**REQUIRED ACTION**
In the op-ed on energy reliability below, what percentage of the new nameplate electrical capacity expected over the next 10 years will come from wind and solar?

We don't have to suffer for art or energy.
See below.
Op/Ed by Scott D. Portzline, Security Consultant to Three Mile Island Alert
Op/Ed 3/22/2010
The good news for energy reliability is that wind and solar are stealing the show. Just
last week, the North American Electrical Reliability Corporation testified to the
Nuclear Regulatory Commission (NRC) that over the next 10 years 260,000
megawatts of new nameplate electrical capacity will be added. A whopping 96% of
that will come from wind and solar. The NRC was told they might have to back down
some of their nuclear plants during off-peak loads because of new wind-powered
generation.
The claim by former NRC Commissioner Forrest J. Remick that nuclear power is "the
most cost-effective way to boost capacity while meeting climate change goals" is
hardly the truth. (Allentown Morning Call, Your View, 3/22/2010) The so-called
nuclear renaissance is already on "life support" with taxpayer loans. Some proposed
new plants are being canceled by utilities as costs double and even triple. Ratepayers
in Florida are already paying for new nuclear plants that haven't even begun
construction let alone generate a watt.

**GIVEN INFORMATION**
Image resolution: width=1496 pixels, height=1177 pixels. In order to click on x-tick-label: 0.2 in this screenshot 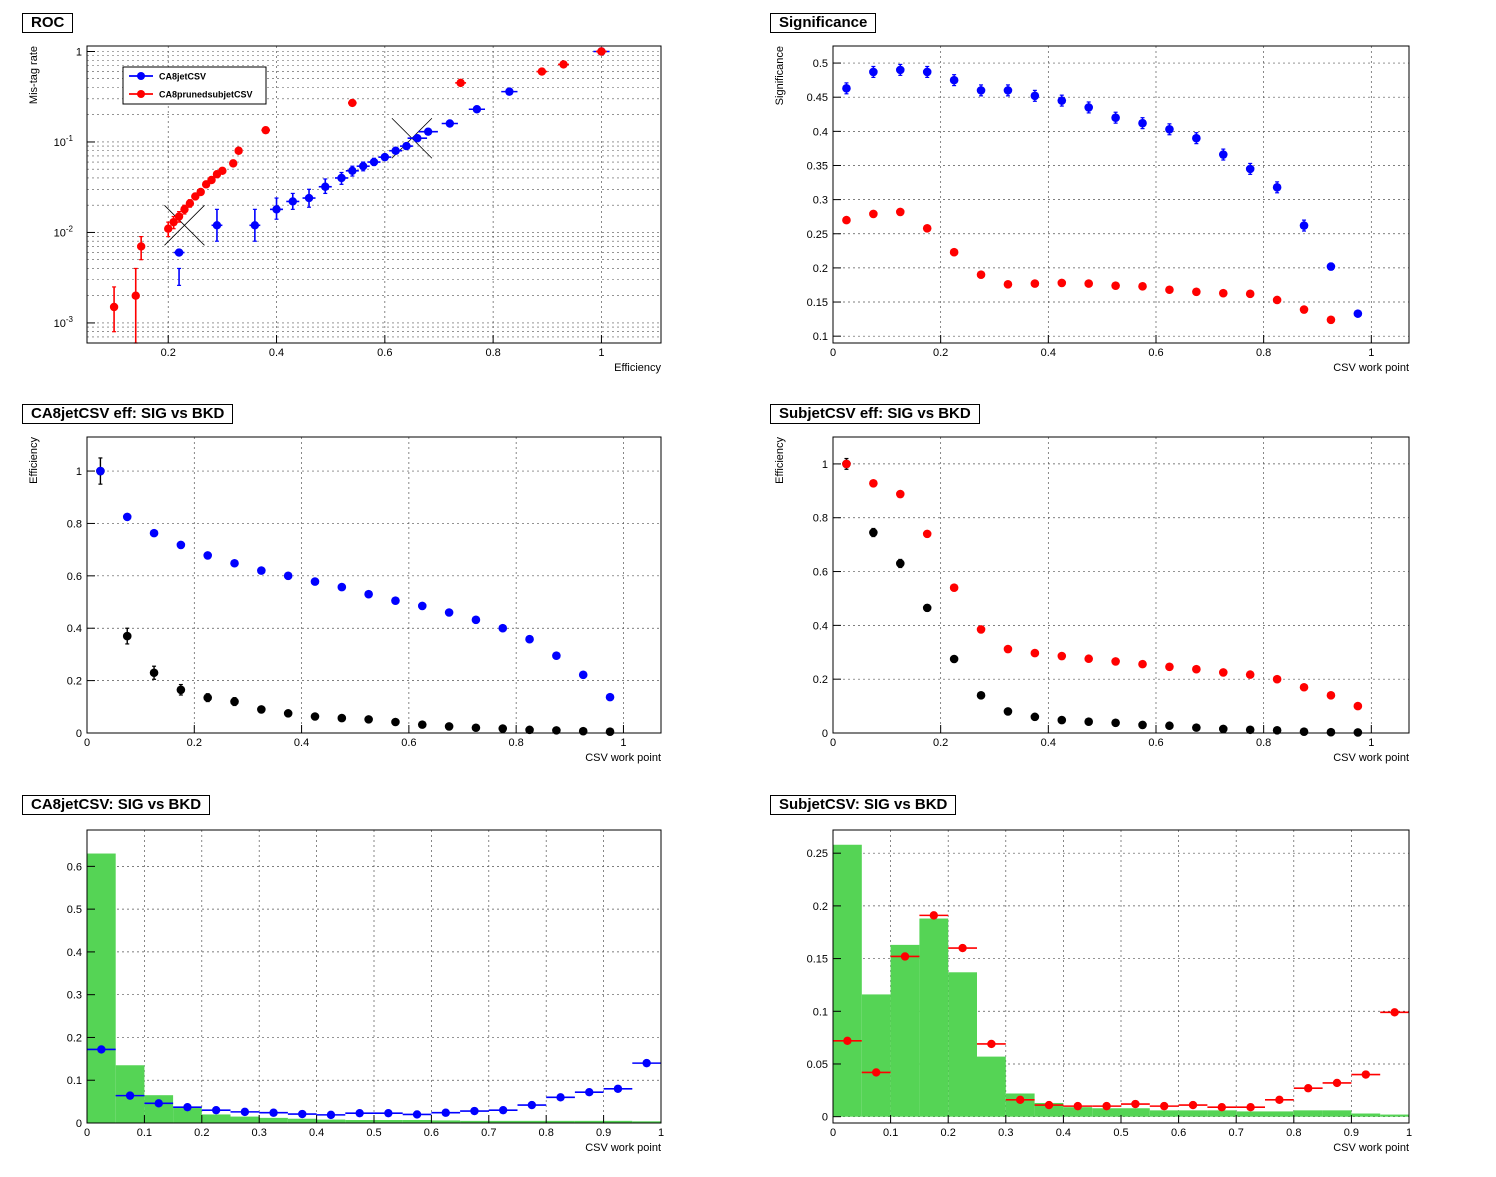, I will do `click(940, 353)`.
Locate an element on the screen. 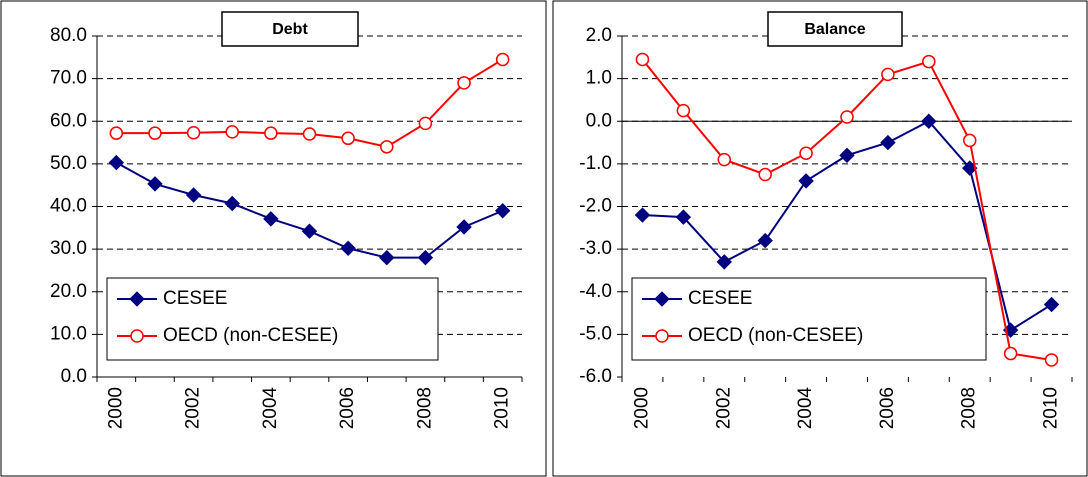 Image resolution: width=1088 pixels, height=477 pixels. y-tick-label: 2.0 is located at coordinates (599, 36).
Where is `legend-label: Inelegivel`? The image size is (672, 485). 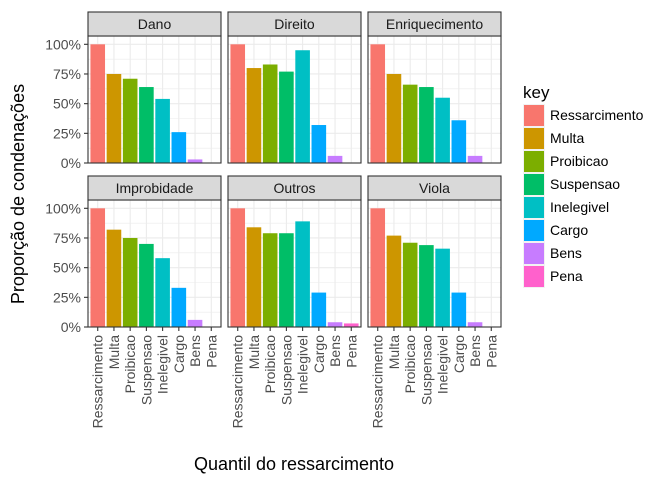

**ANSWER SECTION**
96%